Yes it's wrong. That's why the FCC is looking to amend the wording as no one expected the Supplier would intentionally cripple their product, expecting it to be done by an ISP.


----------



## hefe (Dec 5, 2000)

It's their product. Net Neutrality is about what you do to someone else's product.


----------



## SomeRandomIdiot (Jan 7, 2016)

hefe said:


> It's their product. Net Neutrality is about what you do to someone else's product.


Net Neutrality also means one should not have to chose one Net over another to get what is offered from the source at the same price.


----------



## Bigg (Oct 31, 2003)

TonyD79 said:


> That's not true about transit systems. A lot are being upgraded. Part of the shutdown at the Washington metro is putting in wireless repeaters. And a lot of systems have a lot of above ground.


True, some are. Although the largest number of riders, by far, is the NYCTA, which is largely underground by ridership (although with a lot of track above ground as well).



> And an audio book? Why not listen to that in full sound glory? Or read a book in the comfort of your best chair with good light. The same silly arguments you are making can be made for those as well.

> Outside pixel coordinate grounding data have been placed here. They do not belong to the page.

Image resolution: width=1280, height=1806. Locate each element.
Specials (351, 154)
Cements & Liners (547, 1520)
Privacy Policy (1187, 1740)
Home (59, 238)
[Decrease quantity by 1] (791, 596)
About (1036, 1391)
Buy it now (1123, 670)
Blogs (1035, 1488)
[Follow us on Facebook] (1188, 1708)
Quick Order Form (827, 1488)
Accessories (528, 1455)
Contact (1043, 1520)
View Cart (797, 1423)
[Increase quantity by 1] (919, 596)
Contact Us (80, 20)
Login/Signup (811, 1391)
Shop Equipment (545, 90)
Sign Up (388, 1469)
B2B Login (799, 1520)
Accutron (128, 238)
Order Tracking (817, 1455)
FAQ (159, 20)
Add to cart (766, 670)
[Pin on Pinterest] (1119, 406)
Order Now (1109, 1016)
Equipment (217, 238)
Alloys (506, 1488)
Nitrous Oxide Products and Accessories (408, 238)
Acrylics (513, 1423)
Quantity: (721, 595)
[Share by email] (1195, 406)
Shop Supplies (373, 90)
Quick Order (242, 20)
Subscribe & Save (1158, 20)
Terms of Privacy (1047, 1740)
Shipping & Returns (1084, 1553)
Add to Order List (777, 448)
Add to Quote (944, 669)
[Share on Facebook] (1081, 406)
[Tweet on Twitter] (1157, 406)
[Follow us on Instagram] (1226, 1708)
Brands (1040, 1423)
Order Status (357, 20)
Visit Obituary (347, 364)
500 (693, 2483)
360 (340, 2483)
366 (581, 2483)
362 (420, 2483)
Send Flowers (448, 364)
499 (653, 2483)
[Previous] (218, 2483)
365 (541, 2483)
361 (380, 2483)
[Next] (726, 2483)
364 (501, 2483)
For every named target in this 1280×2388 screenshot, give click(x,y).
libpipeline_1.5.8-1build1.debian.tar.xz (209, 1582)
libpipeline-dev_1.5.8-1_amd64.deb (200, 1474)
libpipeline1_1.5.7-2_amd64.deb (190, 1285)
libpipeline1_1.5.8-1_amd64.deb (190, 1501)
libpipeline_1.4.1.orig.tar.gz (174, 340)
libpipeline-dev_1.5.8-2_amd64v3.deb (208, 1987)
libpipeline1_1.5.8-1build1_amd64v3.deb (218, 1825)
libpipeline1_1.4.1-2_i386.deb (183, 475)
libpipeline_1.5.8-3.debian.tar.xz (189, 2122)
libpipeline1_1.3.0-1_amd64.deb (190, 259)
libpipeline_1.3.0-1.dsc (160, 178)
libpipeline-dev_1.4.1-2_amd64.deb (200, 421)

That argument is total nonsense. Audiobooks aren't available with 4k video like some shows on Netflix.


----------



## Andrew_S (Nov 12, 2001)

SomeRandomIdiot said:


> Net Neutrality also means one should not have to chose one Net over another to get what is offered from the source at the same price.


*
Q: What is net neutrality?*

A: Net neutrality, or open Internet, is the principle that Internet service providers (ISPs) should give consumers access to all legal content and applications on an equal basis, without favoring some sources or blocking others. It prohibits ISPs from charging content providers for speedier delivery of their content on "fast lanes" and deliberately slowing the content from content providers that may compete with ISPs.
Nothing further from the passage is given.